Moreover, there are very few rivals for Google’s advertising platform Adsense and AdMob – although Amazon.com, Inc. (NASDAQ:AMZN) is gearing up to launch its own advertising service that would use its recommendation engine to display ads on other websites – a worry for sure, given Amazon.com, Inc. (NASDAQ:AMZN)’s ability to execute into new markets, but it’s not a worry right now.

The news of its current deal was already expected as Mayer, during the World Economic Forum held in January 2013, stated that she would prefer partnering with the bigger players, such as Google Inc (NASDAQ:GOOG), Facebook Inc (NASDAQ:FB) or Apple Inc. (NASDAQ:AAPL), over launching a new product like smartphones or a social network. She has rightly figured out that Yahoo is in no position to re-make itself with a grand slam but rather with a series of small, accretive moves to stabilize traffic and relevance while it continues to find ways to leverage core products like Finance, Mail and Sports.

I’ve always been a fan of Marissa Mayer, and her hire may be the best thing to happen to Yahoo in years.
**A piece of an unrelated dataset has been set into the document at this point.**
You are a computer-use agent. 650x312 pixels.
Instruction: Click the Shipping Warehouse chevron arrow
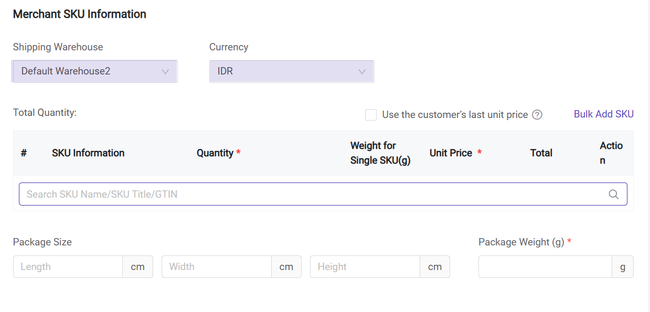tap(165, 72)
Within a span of a few months, Yahoo has reaffirmed its position – after several years of bickering and drifting – as a company with a plan. This was evident in the recent quarterly results, released in late January, the first full quarter under Mayer. The company’s revenues, excluding traffic acquisition costs (ex-TAC), increased to $1.22 billion from $1.17 billion a year ago, which translated into non-GAAP EPS of $0.32, up from $0.24 in 2011. For the full year, Yahoo’s ex-TAC revenues increased by 2% to $4.468 billion for an EPS of $1.17, which is $0.04 above analysts’ estimates. This is significant because not only did Yahoo top  estimates, but its revenues went up for the first time in four years, despite the shutdown of Korean operations and restructuring costs.